As if we needed any more proof that OJ killed his wife and the poor guy who happened to be returning her sunglasses, OJ’s houseguest and witness at his trial, Kato Kaelin, made a statement suggesting he knows more about the murder than he testified. He said “What do you mean if” when asked what he thought about OJ’s book:
Kaelin was asked about Simpson’s disgusting book, “If I Did It.” His response — “What do you mean ‘if’?”
The criminal and civil trials were my life for two years. I covered it for the CBS affiliate in L.A. and it was the only topic in my life. Trust me, Kato knew a lot more than he told. Remember, he claims he was awakened by a thump that shook the walls of the guesthouse — that was Simpson hitting the A.C. (no, not Cowlings, the air conditioner).
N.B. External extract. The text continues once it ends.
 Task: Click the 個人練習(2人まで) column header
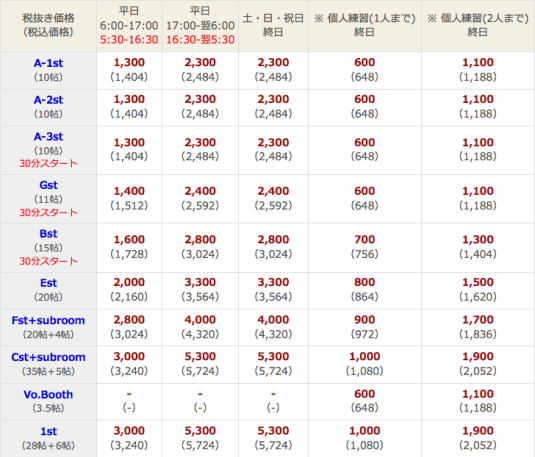click(478, 26)
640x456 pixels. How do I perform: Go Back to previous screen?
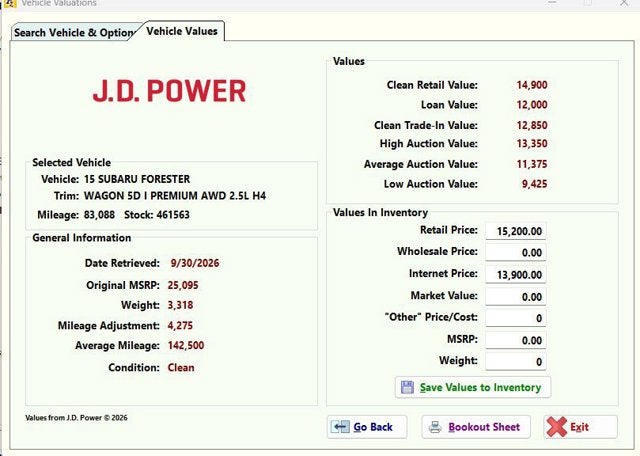click(x=367, y=427)
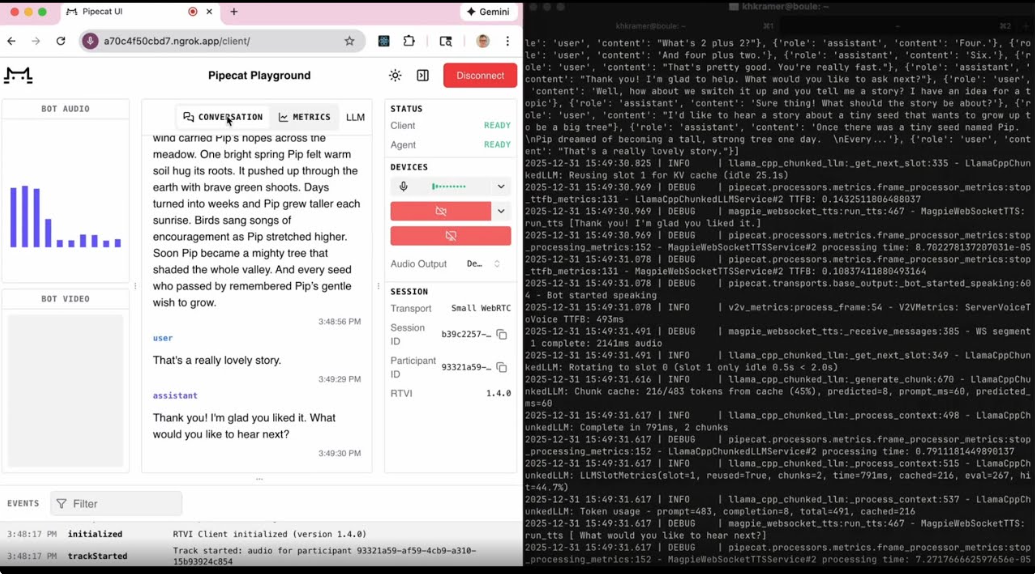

Remember; before the murders, Simpson and Kato drove to McDonald’s together. There are a lot of stories about what they did and what they said during that McRun. At the very least, O.J. Simpson was in a rage after getting snubbed by Nicole, and he was always willing to rant even when people weren’t in the mood to listen. Kato the houseguest was obligated to listen.
And one more thing — there’s no doubt in my mind that Kato heard a lot of commotion after Simpson left for the airport. Double murder is a messy business, and there was plenty to clean and discard that night. I don’t think Kato was part of the cleaning crew, but I think he knew exactly who was.
Meanwhile two women claim that OJ taught them the trick he used to make it look like the bloody glove didn’t fit his hand. His lawyer Johnnie Cochran famously said “if the glove doesn’t fit, you must acquit.” The women say that OJ told them it was Cochran’s idea to perform a parlor trick in court. He stiffened his thumb and bent it, making it impossible to fit the glove on his hand.
Simpson’s book “If I Did It” was canned by publishers after public sentiment rallied against the presumed killer cashing in on a double murder. A high profile interview about the book on Fox news was similarly cancelled. Simpson received a $3.5 million advance for the book, which he admitted was “already spent.”